> Task requirements
1. Please return the part of the Py-GC/MS validation post between "Py-GC/MS data validation" and "in the record.", inclusive.
2. In the Py-GC/MS validation post, why doesn't entering only the monomer unit (C2F4) as the molecular formula resolve the poster's problem?

··· Text

Py-GC/MS data validation issues for PFAS polymers
Hi everyone,
My name is Lena and I’m from Umeå University. I’m trying to upload the first MassBank record for a PFAS polymer (PTFE), measured using Py-GC/MS in double-shot mode, but I’ve run into several validation issues:
-
It seems that the validator does not recognize Py-GC/MS as a valid instrument type or method. I’ve tried different variations like Pyrolysis GC/MS, Py-GC-MS, and GC-EI-MS, but all were rejected.
-
I also noticed that molecular formulas for polymers, like (C2F4)n or even -C2F4-, are not supported. If I provide just the monomer unit (C2F4), I can’t add a comment to explain that it represents the repeat unit. The same issue occurs with the exact mass, which I calculated and entered the value for the monomer unit, but there was no way to clarify that in the record.
-
Additionally, the validator does not accept pyrolysis-specific metadata such as AC$PYROLYSIS, even though it’s important for this technique. Only MS and chromatography parameters seem to be allowed.
I’d really appreciate any guidance on how to proceed or whether support for polymer/Py-GC/MS data is planned.
Thanks!

······
··· Information supplied

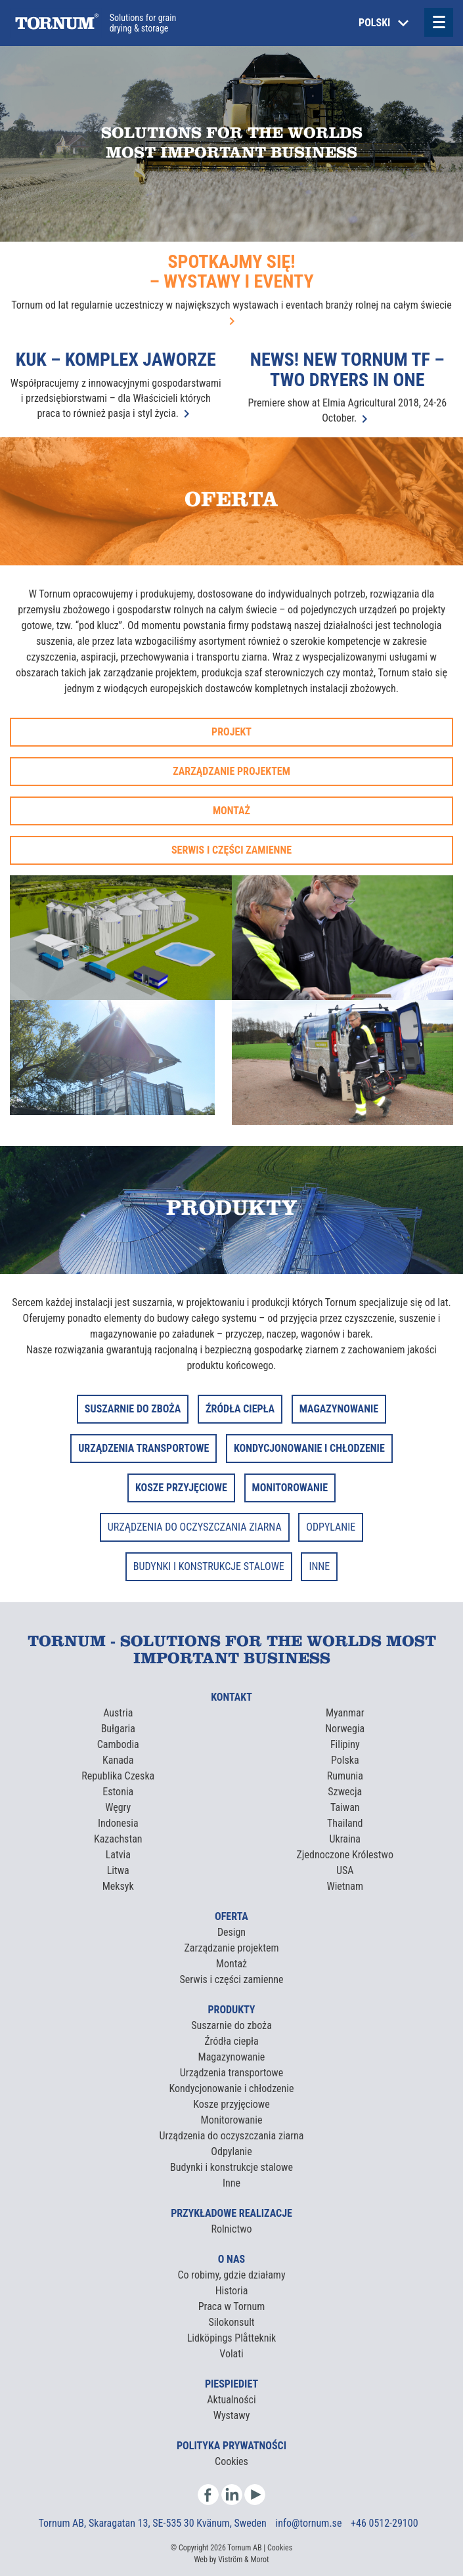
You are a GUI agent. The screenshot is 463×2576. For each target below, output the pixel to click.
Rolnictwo (231, 2229)
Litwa (118, 1870)
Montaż (231, 810)
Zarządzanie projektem (231, 771)
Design (231, 1932)
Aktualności (231, 2399)
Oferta (231, 1916)
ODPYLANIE (330, 1527)
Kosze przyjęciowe (231, 2104)
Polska (345, 1760)
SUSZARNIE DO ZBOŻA (133, 1409)
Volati (231, 2353)
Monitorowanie (232, 2120)
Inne (231, 2183)
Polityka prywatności (231, 2445)
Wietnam (344, 1886)
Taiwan (345, 1807)
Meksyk (118, 1886)
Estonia (117, 1791)
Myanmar (345, 1713)
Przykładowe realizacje (231, 2213)
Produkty (231, 2009)
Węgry (118, 1807)
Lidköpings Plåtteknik (231, 2338)
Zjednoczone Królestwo (344, 1854)
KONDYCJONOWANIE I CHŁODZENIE (309, 1448)
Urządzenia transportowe (231, 2072)
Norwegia (344, 1728)
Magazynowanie (231, 2057)
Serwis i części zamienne (231, 850)
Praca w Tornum (231, 2306)
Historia (231, 2290)
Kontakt (231, 1697)
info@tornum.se (310, 2523)
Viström (230, 2559)
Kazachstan (118, 1839)
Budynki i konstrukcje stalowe (231, 2167)
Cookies (231, 2461)
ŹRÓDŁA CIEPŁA (240, 1409)
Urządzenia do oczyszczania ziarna (231, 2135)
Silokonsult (231, 2322)
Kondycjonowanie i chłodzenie (231, 2088)
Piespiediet (231, 2384)
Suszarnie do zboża (231, 2025)
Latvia (118, 1854)
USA (345, 1870)
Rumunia (345, 1776)
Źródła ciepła (231, 2041)
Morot (259, 2559)
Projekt (231, 732)
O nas (231, 2259)
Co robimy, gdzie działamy (231, 2275)
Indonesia (118, 1823)
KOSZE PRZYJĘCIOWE (181, 1487)
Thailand (345, 1823)
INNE (319, 1566)
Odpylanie (231, 2151)
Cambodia (118, 1744)
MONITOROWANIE (290, 1487)
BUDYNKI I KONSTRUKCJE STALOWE (208, 1566)
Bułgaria (118, 1728)
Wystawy (231, 2415)
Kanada (117, 1760)
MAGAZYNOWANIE (338, 1409)
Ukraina (345, 1839)
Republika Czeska (117, 1776)
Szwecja (345, 1791)
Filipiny (345, 1744)
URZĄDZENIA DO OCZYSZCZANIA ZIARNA (195, 1527)
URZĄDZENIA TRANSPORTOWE (143, 1448)
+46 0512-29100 (384, 2523)
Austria (118, 1713)
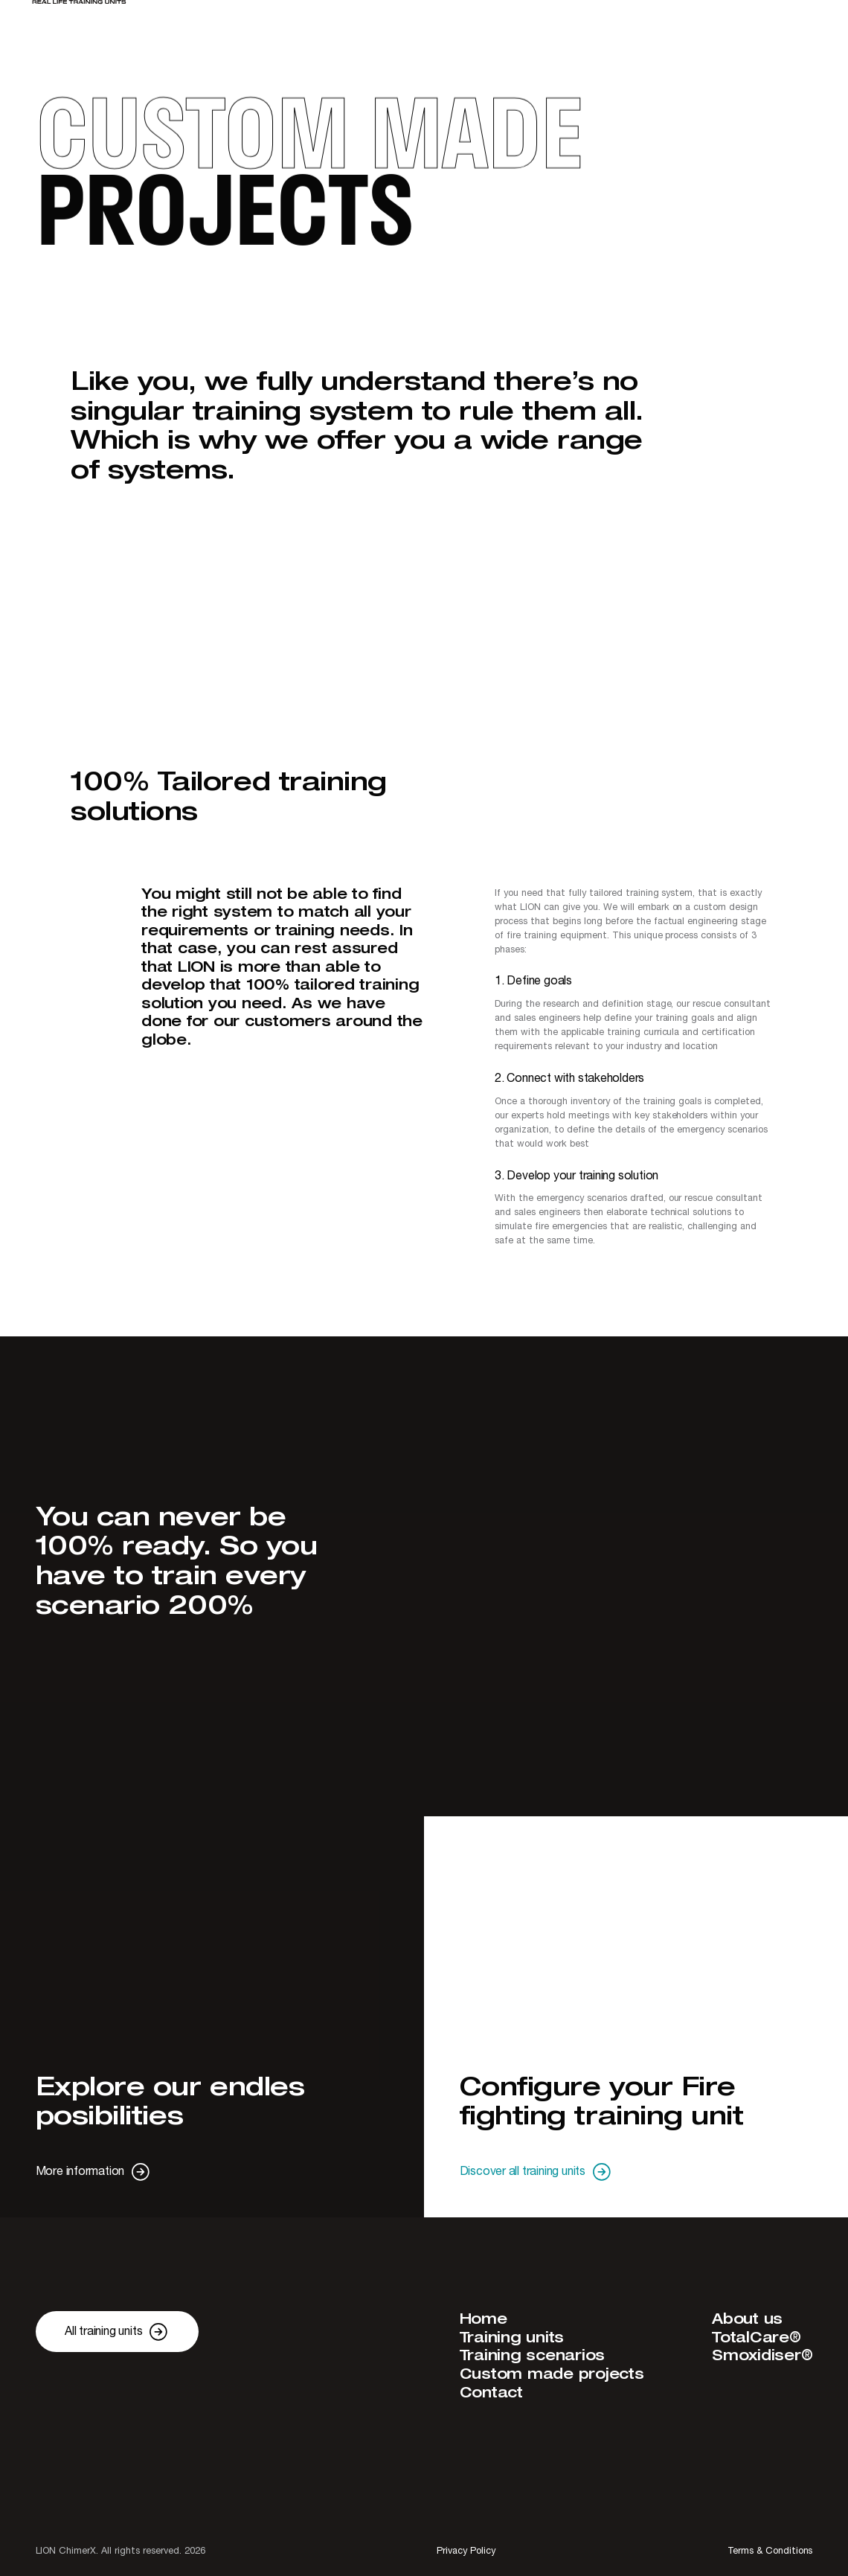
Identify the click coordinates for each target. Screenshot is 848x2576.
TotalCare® (756, 2338)
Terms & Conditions (770, 2551)
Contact (491, 2393)
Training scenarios (533, 2356)
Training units (512, 2338)
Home (483, 2320)
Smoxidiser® (762, 2356)
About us (747, 2320)
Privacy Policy (466, 2551)
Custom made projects (552, 2375)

······

> Exercise answers
1.
Py-GC/MS data validation issues for PFAS polymers
Hi everyone,
My name is Lena and I’m from Umeå University. I’m trying to upload the first MassBank record for a PFAS polymer (PTFE), measured using Py-GC/MS in double-shot mode, but I’ve run into several validation issues:
-
It seems that the validator does not recognize Py-GC/MS as a valid instrument type or method. I’ve tried different variations like Pyrolysis GC/MS, Py-GC-MS, and GC-EI-MS, but all were rejected.
-
I also noticed that molecular formulas for polymers, like (C2F4)n or even -C2F4-, are not supported. If I provide just the monomer unit (C2F4), I can’t add a comment to explain that it represents the repeat unit. The same issue occurs with the exact mass, which I calculated and entered the value for the monomer unit, but there was no way to clarify that in the record.

2. If only C2F4 is given, the poster can't add a comment explaining that it represents the polymer's repeat unit. The same gap affects the exact mass. It was calculated and entered for the monomer unit, but the record offered no way to clarify that.